560.M5/72: Telegram
The Consul at Geneva (Blake) to the Acting Secretary of State
[Received 2 p.m.]
From Wilson. The question of principal interest to the United States which is being discussed here seems to me clearly to be that concerning the effect of multilateral economic agreements upon the most-favored-nation clause in bilateral treaties. The following is a summary of the position of the question in the light of discussions in subcommittees and private conversations:
There is general acceptance of the view that existing rights based on the most-favored-nation clause cannot be affected or modified [Page 242] without the consent of the parties concerned. Thus it was agreed to make no attempt to restrict the advantages of the tariff truce convention, if one should be adopted here, to signatory states only. As regards the future, there is a division of opinion. On the one side, the Belgians, French, Dutch, Swiss and Germans hold that the application of the most-favored-nation clause in an unrestricted and unconditional form constitutes a serious obstacle to the economic work of the League as regards the conclusion of collective agreements. They desire that future commercial treaties should contain a provision excluding from the effect of the most-favored-nation clause the advantages of multilateral conventions of a general character concluded under the auspices of the League of Nations and open to all countries (for example, see article 2 of treaty between France and Switzerland of July 8, 1929,47 and article 1 of treaty between the Belgo-Luxemburg and Switzerland of August 26, 192948). They also favor the modification in this sense, by mutual agreement, of existing most-favored-nation treaties as has been done by Belgium and Holland in an exchange of letters in January 1930. On the other side, Great Britain, Italy and Norway oppose any limitation on the most-favored-nation clause and insist that no recommendation in this sense should be made by the present Conference but that on the contrary every state must be left free to decide its own policy in the matter.
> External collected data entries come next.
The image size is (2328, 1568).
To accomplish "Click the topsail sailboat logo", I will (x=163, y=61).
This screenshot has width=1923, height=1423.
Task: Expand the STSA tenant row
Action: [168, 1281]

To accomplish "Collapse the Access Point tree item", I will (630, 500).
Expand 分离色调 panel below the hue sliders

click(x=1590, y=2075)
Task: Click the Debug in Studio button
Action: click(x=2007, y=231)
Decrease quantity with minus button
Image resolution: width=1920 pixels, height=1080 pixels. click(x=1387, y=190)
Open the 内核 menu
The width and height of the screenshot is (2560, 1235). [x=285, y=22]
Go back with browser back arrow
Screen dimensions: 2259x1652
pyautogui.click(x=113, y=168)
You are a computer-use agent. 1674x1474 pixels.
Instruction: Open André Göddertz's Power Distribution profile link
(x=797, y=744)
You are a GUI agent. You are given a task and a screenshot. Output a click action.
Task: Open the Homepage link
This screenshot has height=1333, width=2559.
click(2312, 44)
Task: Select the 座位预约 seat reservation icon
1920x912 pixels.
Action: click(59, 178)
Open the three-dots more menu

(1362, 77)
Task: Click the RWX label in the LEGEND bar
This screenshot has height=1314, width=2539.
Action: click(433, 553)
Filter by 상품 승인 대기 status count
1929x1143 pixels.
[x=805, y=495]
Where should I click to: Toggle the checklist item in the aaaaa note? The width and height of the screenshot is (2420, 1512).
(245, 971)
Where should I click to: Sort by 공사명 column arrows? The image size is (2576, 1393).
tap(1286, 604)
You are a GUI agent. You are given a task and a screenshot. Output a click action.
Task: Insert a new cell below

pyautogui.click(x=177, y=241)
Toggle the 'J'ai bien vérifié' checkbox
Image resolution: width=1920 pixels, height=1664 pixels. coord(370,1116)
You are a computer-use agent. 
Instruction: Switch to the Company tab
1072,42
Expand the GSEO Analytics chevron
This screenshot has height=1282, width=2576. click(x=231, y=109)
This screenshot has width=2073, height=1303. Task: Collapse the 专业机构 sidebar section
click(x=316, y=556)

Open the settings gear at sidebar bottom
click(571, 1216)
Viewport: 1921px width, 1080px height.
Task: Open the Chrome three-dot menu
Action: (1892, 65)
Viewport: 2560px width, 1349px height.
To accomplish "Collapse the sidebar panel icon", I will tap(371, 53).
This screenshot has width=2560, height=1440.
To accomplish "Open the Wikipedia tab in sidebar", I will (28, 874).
On the whole, the question is being discussed in a moderate manner. Even those states which hold the problem lies at the heart of the future economic work of the League appear to recognize that they have nothing to gain by trying to force the acceptance of their idea and that they must leave each state free to decide the question according to its own interests. They will, however, of course continue to urge at every appropriate occasion the adoption of the restrictive clause referred to above.